_Parts of the exercise:_
**1.** Extract everything from "Especially useful are" down to "or stopped state." in the cluster fencing text, word for word.
**2.** Write what comes next in the cluster fencing text, picking up after its final sentence.

_Supplied text:_
== Segment start ==

I would advise you to use quorum disk _only_ as a last resort - it's better
to first get a solid understanding of the clustering solution before adding
additional complexity.
An amazingly thorough and well described tutorial you can find here:
https://alteeve.ca/w/AN!Cluster_Tutorial_2

Especially useful are the first chapters - the theory.
What I suspect is happening in your case is that your cluster communication
and fencing are over the same network, which is not fault tolerant.
So what happens if this network fails? Your 2 nodes can't see each other,
so they send fence requests, but the fence devices are unreachable too, so
those requests fail.
They are retried a few times I think, but if all fail, the fence agent
returns failed and your cluster is stuck in "recovering" or stopped state.
Other times the network outage is shorter and the fence succeeds, resulting
in both nodes going down - this is solved with the delay parameter.
The first issue is architectural one, it is the expected behavior of the
cluster to stop (or "freeze") all resources if it can't guarantee the state
of all members.

== Segment end ==

_Data extract:_
== Segment start ==

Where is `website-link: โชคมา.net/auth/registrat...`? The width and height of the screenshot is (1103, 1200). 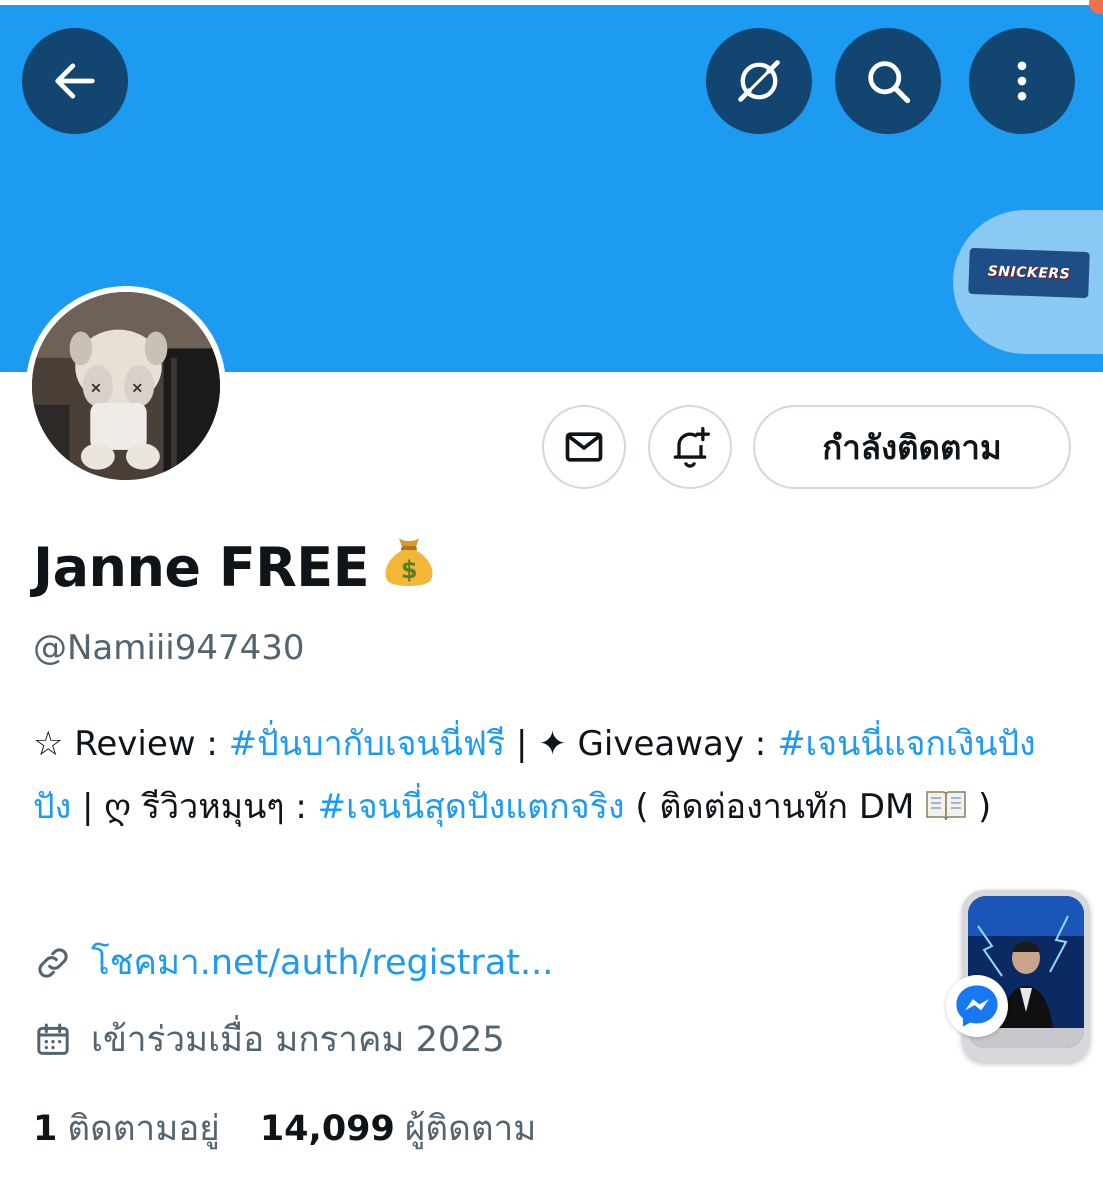
website-link: โชคมา.net/auth/registrat... is located at coordinates (322, 963).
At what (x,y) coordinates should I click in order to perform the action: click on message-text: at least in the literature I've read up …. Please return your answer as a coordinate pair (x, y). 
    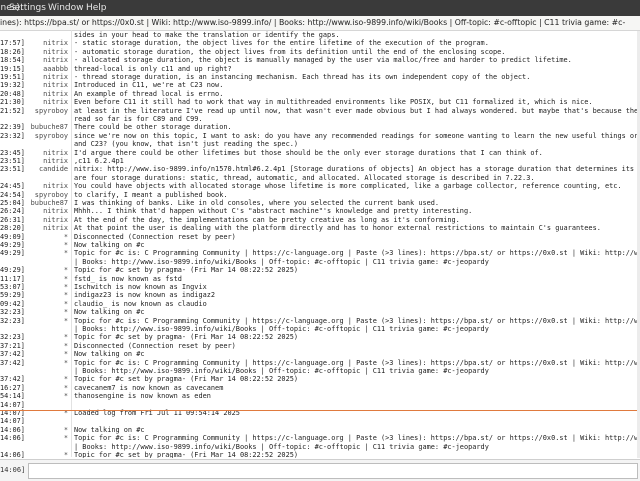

== Segment end ==

_Per-task outputs:_
**1.**
Especially useful are the first chapters - the theory.
What I suspect is happening in your case is that your cluster communication
and fencing are over the same network, which is not fault tolerant.
So what happens if this network fails? Your 2 nodes can't see each other,
so they send fence requests, but the fence devices are unreachable too, so
those requests fail.
They are retried a few times I think, but if all fail, the fence agent
returns failed and your cluster is stuck in "recovering" or stopped state.

**2.**
Read the article above it's really very useful.

Cheers!

On Mon, Apr 27, 2015 at 9:44 AM, Vijay Kakkar <vijaykakkars at gmail.com>
wrote:

> You should look for qdisk now.I hope this will be helpful.
>
> On Mon, Apr 27, 2015 at 11:38 AM, Jatin Davey <jashokda at cisco.com> wrote:
>
>>  Yes , I did restart it.
>>
>>
>> On 4/27/2015 11:31 AM, emmanuel segura wrote:
>>
>> did you restarted the cluster after added the delay parameter?
>>
>> 2015-04-27 7:49 GMT+02:00 Jatin Davey <jashokda at cisco.com> <jashokda at cisco.com>:
>>
>>  Ok , i tried with delay but it has not helped. I guess i have to try using
>> quorum disk now.
>>
>> Thanks
>> Jatin
>>
>> On 4/24/2015 7:06 PM, Vijay Kakkar wrote:
>>
>> You may need to delay the fencing ( delay=seconds ) or use quorum disk if
>> delaying the fencing doesn't help.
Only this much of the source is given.